Wielu powie, że piszę bzdury bo co ma wspólnego luźne połączenie z porażeniem prądem, albo jak to może wpłynąć na brak ochrony przeciwprzepięciowej? Odpowiedź nie jest trudna. Co w sytuacji gdy takie luźne połączenie wystąpi na przewodzie ochronnym PE (oznaczany kolorem żółto-zielonym)? Wówczas w takim obwodzie w razie wystąpienia upływności (prażenia prądem elektrycznym) wyłącznik różnicowoprądowy nie zadziała i może dojść do śmiertelnego porażenia prądem. Podobnie z ogranicznikiem przepięć. Jeśli przewód ochronny PE będzie luźny wówczas, albo nie będzie połączenia (będzie przerwa w obwodzie), albo wzrośnie rezystancja takiego połączenia i ogranicznik przepięć zamontowany np. w listwie przeciwprzepięciowej w praktyce nie zapewni skutecznej ochrony podłączonych urządzeń. Niestety o tych zagadnieniach niewiele się mówi bo to „takie niewygodne” a podnoszące koszty tematy.

====================

▸ **Zadanie pisemne 1**
Jakim kolorem, zgodnie z wybranym fragmentem, oznacza się przewód ochronny PE?
▸ **Zadanie pisemne 2**
Proszę przepisać część wybranego fragmentu, zaczynając od słów „Wielu powie, że”, a kończąc na słowach „podnoszące koszty tematy.”, i zastąpić w niej wyrażenie „listwie przeciwprzepięciowej” wyrażeniem „gniazdku przeciwprzepięciowym”.

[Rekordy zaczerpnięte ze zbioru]
====================

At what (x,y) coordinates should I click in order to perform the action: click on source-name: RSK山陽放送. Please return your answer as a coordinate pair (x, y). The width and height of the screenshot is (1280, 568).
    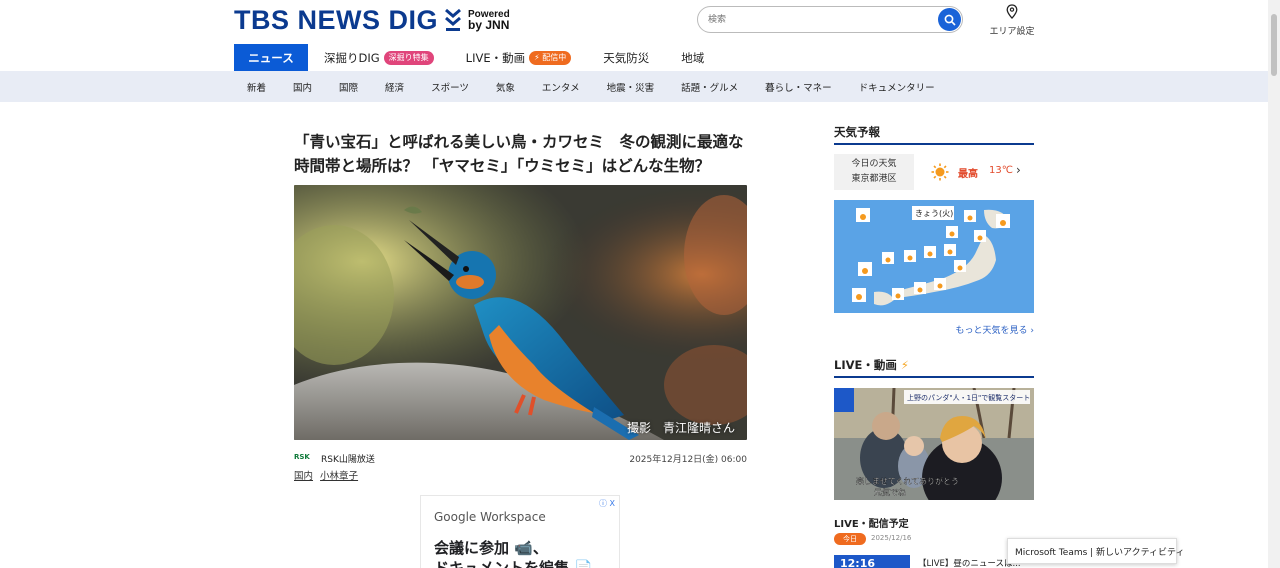
    Looking at the image, I should click on (348, 458).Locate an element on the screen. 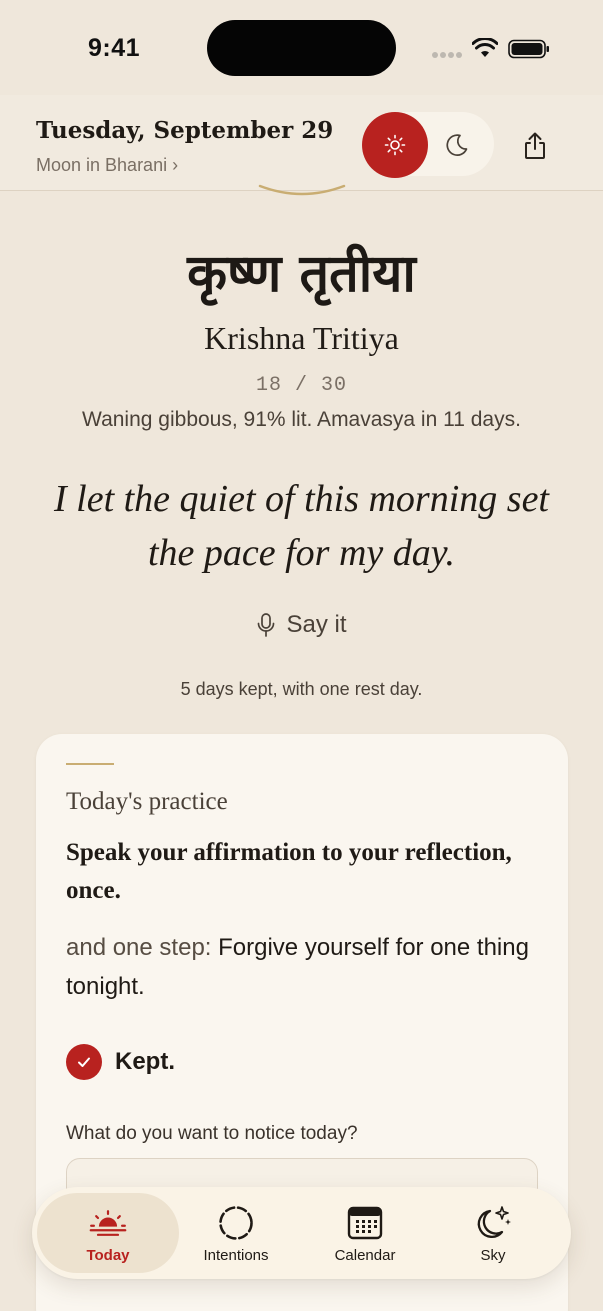 The height and width of the screenshot is (1311, 603). step-lead: and one step: is located at coordinates (139, 948). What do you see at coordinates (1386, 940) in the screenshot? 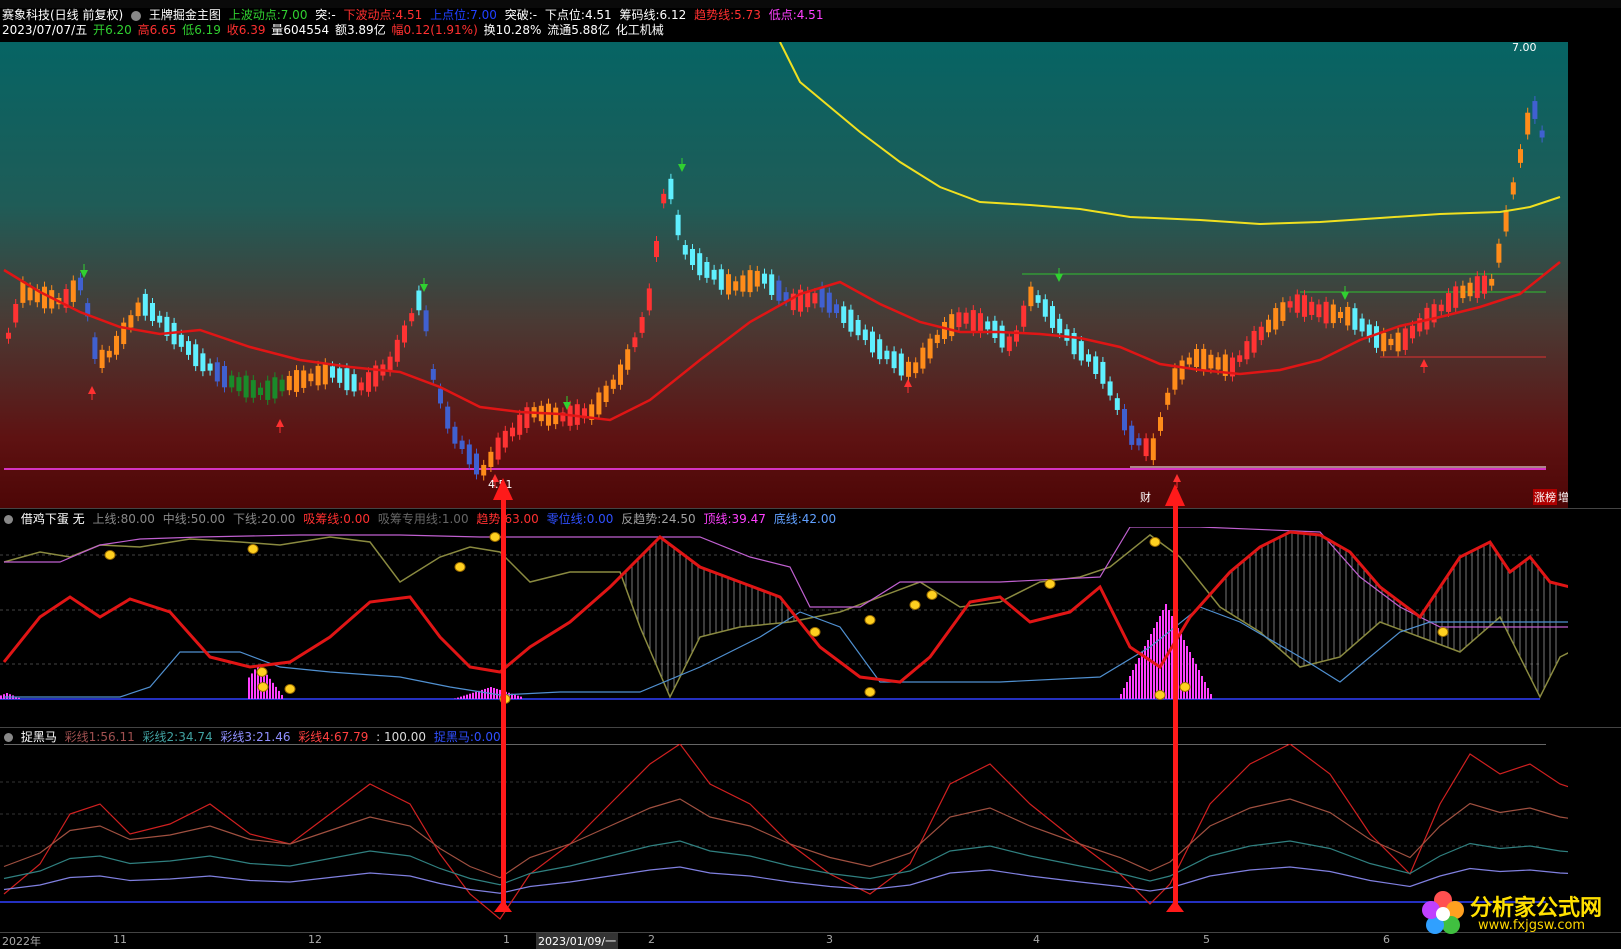
I see `xaxis-label-9: 6` at bounding box center [1386, 940].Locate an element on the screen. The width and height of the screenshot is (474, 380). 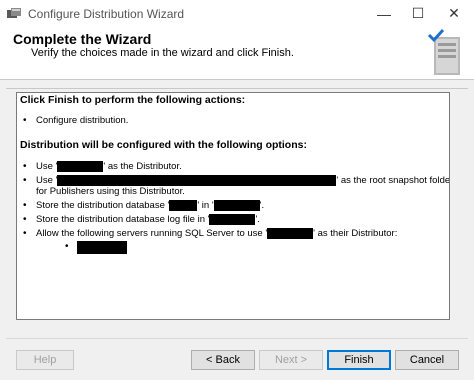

====================

▸ **Wynik ćwiczenia 1**
Przewód ochronny PE oznacza się kolorem żółto-zielonym.

▸ **Wynik ćwiczenia 2**
Wielu powie, że piszę bzdury bo co ma wspólnego luźne połączenie z porażeniem prądem, albo jak to może wpłynąć na brak ochrony przeciwprzepięciowej? Odpowiedź nie jest trudna. Co w sytuacji gdy takie luźne połączenie wystąpi na przewodzie ochronnym PE (oznaczany kolorem żółto-zielonym)? Wówczas w takim obwodzie w razie wystąpienia upływności (prażenia prądem elektrycznym) wyłącznik różnicowoprądowy nie zadziała i może dojść do śmiertelnego porażenia prądem. Podobnie z ogranicznikiem przepięć. Jeśli przewód ochronny PE będzie luźny wówczas, albo nie będzie połączenia (będzie przerwa w obwodzie), albo wzrośnie rezystancja takiego połączenia i ogranicznik przepięć zamontowany np. w gniazdku przeciwprzepięciowym w praktyce nie zapewni skutecznej ochrony podłączonych urządzeń. Niestety o tych zagadnieniach niewiele się mówi bo to „takie niewygodne” a podnoszące koszty tematy.